Learning capabilities, and the related unpredictability of outcomes, also pose problems with respect to Article 36 of Additional Protocol I to the Geneva Conventions on weapons review.
As reported in UNIDIR (2017):
“From a technical perspective, any system that continues to learn while deployed is constantly changing. It is not the same system it was when deployed or verified for deployment. Some have raised questions about the legality of adaptive systems, particularly in regards to States’ Article 36 obligations”, (p. 10).
This is crucial, as remarked by ICRC.
The ability to carry out [an Article 36] review entails fully understanding the weapon’s capabilities and foreseeing its effects, notably through testing. Yet foreseeing such effects may become increasingly difficult if autonomous weapon systems were to become more complex or to be given more freedom of action in their operations, and therefore become less predictable (as reported in UNIDIR, 2017, p. 26) .
For both ethical and legal reasons, hence, the focus on adapting capabilities of AWS is essential. It is the nature of the adapting process which raises both significant opportunities and challenges and sets AI-enabled systems apart from highly automated rules-based systems. Adapting capabilities qualify the latest and future generations of AWS. Focusing on them allows for further clarification of the distinction between automatic and autonomous systems (more on this in Sect. 3); and for identifying the source of a number of key ethical and legal implications of AWS. This is why, it is important that definitions of AWS mention these capabilities expressly, and it is problematic that even the two most comprehensive definitions—the US and the ICRC—of AWS fail to grasp this point, missing the opportunity to cast light on a key element of these systems.
Purpose of Deployment
Most of the definitions qualify the purpose of deployment implicitly, by reference to ‘weapons’ and by the fact that AWS are deployed in kinetic contexts. These two elements indicate some form of destructive (whether anti-material or lethal) use of these systems. However, it is important to understand the range of possible uses with greater precision, for example considering the specific tasks that AWS may undertake within the context of kinetic operations.
Of the definitions reported in Table 2, four (Canada, Israel, Germany, and UK) do not mention explicitly any specific purpose of deployment. The kinetic outcome of the use of AWS is somehow assumed in this case, leaving undefined for example whether AWS will be used for deliberate or dynamic targeting. Of the other eight definitions, one (NATO) does not mention any specific purpose (it should be stressed, however, that NATO definition is of autonomous systems in general and not of AWS), the remaining definitions refer to the purposes of use of AWS as to deploy lethal force (China and France) or more specifically to select and engage targets (whether non-humans or humans) to be neutralised, damaged or destroyed (ICRC, Norway, Switzerland, The Netherlands, US).
All the definitions leave unaddressed the specific steps of the tasks that are delegated to machines. These steps, however, are key when considering AWS. Consider for example criticisms posed by (Roff, 2014) to the US definition, Roff stresses that the meaning of ‘select’ in ‘select and engage’ is unclear, insofar it is not clear whether this also includes the detection of targets.Footnote 8 As she clarifies, if detection is not included, then we may assume that it is carried out by a human, thereby obviating important ethical (and technical) questions.
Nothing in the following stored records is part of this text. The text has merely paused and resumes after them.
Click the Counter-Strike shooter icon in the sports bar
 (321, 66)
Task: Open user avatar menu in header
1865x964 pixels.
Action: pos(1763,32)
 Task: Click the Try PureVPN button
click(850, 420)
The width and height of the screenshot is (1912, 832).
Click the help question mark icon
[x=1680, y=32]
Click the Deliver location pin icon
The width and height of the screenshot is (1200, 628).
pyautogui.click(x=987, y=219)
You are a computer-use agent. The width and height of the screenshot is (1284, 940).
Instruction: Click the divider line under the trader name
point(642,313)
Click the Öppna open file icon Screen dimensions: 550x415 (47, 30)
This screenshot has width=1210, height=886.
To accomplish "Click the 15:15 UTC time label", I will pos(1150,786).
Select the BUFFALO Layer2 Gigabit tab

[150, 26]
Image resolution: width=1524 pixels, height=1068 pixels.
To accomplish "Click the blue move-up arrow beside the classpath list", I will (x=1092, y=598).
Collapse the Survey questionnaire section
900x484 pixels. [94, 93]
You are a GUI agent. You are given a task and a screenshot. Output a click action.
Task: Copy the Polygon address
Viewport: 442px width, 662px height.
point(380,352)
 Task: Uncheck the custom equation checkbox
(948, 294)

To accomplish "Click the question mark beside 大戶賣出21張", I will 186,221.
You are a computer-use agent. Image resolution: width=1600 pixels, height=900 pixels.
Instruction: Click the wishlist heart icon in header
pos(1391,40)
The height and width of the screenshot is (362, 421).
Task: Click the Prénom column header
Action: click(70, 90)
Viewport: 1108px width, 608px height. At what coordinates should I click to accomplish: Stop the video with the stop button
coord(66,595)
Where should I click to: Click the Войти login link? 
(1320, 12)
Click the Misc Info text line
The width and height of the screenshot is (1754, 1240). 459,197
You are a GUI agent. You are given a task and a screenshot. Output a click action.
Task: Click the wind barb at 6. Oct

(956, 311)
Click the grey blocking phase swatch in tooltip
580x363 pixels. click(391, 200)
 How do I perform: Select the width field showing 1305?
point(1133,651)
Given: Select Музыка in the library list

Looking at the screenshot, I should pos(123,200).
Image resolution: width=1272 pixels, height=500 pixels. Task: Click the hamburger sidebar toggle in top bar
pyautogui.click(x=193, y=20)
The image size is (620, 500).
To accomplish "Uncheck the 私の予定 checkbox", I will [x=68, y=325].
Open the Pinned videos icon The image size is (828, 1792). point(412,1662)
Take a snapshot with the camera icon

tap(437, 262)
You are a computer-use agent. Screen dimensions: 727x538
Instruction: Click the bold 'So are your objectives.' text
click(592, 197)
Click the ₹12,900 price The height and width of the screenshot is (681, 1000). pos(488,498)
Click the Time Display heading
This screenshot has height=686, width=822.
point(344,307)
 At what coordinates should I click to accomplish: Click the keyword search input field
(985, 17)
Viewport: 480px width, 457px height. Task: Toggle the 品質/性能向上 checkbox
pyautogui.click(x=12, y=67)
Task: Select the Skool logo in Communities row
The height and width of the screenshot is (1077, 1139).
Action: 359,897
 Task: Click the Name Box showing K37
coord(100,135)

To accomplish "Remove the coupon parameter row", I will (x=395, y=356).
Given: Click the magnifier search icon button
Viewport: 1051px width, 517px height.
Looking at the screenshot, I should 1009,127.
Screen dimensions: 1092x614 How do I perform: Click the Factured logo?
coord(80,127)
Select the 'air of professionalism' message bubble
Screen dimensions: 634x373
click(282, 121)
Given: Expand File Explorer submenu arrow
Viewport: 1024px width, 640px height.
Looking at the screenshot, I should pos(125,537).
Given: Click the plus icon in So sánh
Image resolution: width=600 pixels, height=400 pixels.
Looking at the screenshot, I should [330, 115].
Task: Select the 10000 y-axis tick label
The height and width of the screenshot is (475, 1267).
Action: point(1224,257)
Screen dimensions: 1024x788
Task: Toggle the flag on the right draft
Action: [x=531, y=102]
Roff’s criticism highlights the complexity of these tasks and of the processes underpinning the decision to deploy force. Consider for example the steps underpinning targeting decision as described in (Ekelhof & Persi Paoli 2021). They outline a complex process, which extends across the decision and command chain when considering AWS. The process includes tasks and decisions spanning the tactical, operational, strategic and political levels, which are often interlinked. The complexity of the process requires a more specific approach when considering the tasks performed by AWS. This is achieved in two ways, by specifying explicitly the purposes of deployment—at a high Level of Abstraction (LoA) —indicating the destructive, whether lethal or not, goal for using these systems; and—at a lower LoA—by specifying which steps in the process of exerting force may be within the remit of the AWS and under which level of human control AWS may operate. The outcome of the ethical and legal analyses of AWS depends on these specifications.
A Definition of AWS
We offer a value-neutral definition of AWS. In doing so we have a twin-goal of (i) defining the key characteristics that permit the identification of AWS; and (ii) specifying these characteristics so to clarify their relations—e.g. automation vs control, and their differences—e.g. automatic vs autonomous. To do so, we consider autonomy, adapting capabilities, and control as characteristics that can each be mapped on a continuum. AWS can have each of these characteristics to a greater or lower level. We are also inclusive with respect to the set of possible purposes of deployment, with the aim of clarifying what the range may be. Identifying the combination of the different levels and purposes, if any, that meet ethical and legal requirements is the tasks of ethical analyses, of policies and laws, this is why we leave this to the next step of our work. With this approach in mind, we define AWS as follows:
Definition: an artificial agent which, at the very minimum, is able to change its own internal states to achieve a given goal, or set of goals, within its dynamic operating environment and without the direct intervention of another agent and may also be endowed with some abilities for changing its own transition rules without the intervention of another agent, and which is deployed with the purpose of exerting kinetic force against a physical entity (whether an object or a human being) and to this end is able to identify, select or attack the target without the intervention of another agent is an AWS. Once deployed, AWS can be operated with or without some forms of human control (in, on or out the loop).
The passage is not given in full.